Mereka tak merinci secara spesifik siapa yang mereka incar, termasuk korban jiwa pada serangan kali ini. Begitu pula dengan Kementerian Pertahanan AS yang belum memberi keterangan lebih lanjut.
Namun, serangan pada Sabtu ini diduga adalah bagian dari operasi militer yang sudah digelar sejak Desember 2025. Operasi bertujuan untuk memburu milisi ISIS yang terlibat pada insiden 13 Desember 2025.

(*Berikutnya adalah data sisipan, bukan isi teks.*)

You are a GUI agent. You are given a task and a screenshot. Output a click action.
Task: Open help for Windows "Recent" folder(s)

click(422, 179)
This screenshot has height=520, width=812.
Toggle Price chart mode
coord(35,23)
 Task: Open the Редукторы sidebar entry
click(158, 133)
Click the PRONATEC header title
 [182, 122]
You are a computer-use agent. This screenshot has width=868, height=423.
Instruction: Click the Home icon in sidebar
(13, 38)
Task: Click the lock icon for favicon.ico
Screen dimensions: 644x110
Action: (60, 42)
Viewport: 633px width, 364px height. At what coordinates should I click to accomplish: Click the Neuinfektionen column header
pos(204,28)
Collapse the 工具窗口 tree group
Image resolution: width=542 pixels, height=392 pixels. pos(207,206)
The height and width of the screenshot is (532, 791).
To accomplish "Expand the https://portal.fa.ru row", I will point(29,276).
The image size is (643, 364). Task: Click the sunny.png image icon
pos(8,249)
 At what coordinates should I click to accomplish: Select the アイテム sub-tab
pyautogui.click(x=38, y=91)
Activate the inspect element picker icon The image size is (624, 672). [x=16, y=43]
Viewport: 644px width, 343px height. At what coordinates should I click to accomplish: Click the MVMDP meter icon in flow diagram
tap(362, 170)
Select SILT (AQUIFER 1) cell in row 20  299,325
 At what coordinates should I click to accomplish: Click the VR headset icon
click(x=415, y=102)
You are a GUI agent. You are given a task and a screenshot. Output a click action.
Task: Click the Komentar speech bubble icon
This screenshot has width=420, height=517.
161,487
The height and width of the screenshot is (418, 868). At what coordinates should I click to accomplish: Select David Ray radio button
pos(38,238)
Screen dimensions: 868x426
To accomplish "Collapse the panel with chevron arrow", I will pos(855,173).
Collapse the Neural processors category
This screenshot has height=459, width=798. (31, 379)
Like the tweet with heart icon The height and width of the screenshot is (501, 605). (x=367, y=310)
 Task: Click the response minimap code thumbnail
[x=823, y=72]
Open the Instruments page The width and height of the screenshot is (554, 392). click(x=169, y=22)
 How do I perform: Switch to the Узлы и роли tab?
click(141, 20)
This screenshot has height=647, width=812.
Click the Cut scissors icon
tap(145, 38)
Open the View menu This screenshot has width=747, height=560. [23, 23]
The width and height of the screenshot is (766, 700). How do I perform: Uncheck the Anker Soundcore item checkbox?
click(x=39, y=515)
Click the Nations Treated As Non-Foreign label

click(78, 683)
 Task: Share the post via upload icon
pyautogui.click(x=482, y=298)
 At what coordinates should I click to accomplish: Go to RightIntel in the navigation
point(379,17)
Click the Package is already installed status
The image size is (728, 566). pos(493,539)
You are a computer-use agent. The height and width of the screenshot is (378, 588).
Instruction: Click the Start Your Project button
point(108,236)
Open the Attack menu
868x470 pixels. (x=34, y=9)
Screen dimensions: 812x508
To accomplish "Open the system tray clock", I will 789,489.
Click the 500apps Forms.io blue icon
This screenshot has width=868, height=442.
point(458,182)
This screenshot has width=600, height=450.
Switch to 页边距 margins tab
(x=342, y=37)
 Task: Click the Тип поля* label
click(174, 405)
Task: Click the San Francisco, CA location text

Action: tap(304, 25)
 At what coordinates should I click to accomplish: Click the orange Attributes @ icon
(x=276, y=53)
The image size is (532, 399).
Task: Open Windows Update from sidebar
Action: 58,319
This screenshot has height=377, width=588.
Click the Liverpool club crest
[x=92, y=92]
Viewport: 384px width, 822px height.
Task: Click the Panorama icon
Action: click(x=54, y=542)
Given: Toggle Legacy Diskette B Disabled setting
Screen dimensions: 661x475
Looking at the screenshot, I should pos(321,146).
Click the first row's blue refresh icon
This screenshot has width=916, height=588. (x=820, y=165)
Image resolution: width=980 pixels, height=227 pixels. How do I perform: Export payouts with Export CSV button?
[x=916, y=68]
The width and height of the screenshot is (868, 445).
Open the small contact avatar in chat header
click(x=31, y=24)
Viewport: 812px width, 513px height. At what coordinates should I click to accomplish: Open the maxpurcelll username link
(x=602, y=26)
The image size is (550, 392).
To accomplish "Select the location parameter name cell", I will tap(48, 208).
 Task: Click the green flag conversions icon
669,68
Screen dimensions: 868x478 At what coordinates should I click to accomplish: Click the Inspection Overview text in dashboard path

Pada insiden tersebut, 2 tentara AS dan seorang penerjemah sipil tewas.
1.000 Tentara AS masih di SuriahPresiden Suriah, Ahmad al-Sharaa sendiri mengizinkan penempatan pasukan AS di Suriah sebagai bagian dari kesepakatan saat ia mengunjung Gedung Putih tahun lalu.
al-Sharaa sepakat dengan AS, untuk berkoalisi membasmi sisa-sisa ISIS di Suriah. Maka ia mengizinkan sekitar 1.000 tentara AS di Suriah.



/https%3A%2F%2Fcdn-dam.kompas.id%2Fphoto%2Fori%2F2025%2F12%2F30%2F7ce1a943-dc90-448e-8699-96cb10a0e16d.jpg)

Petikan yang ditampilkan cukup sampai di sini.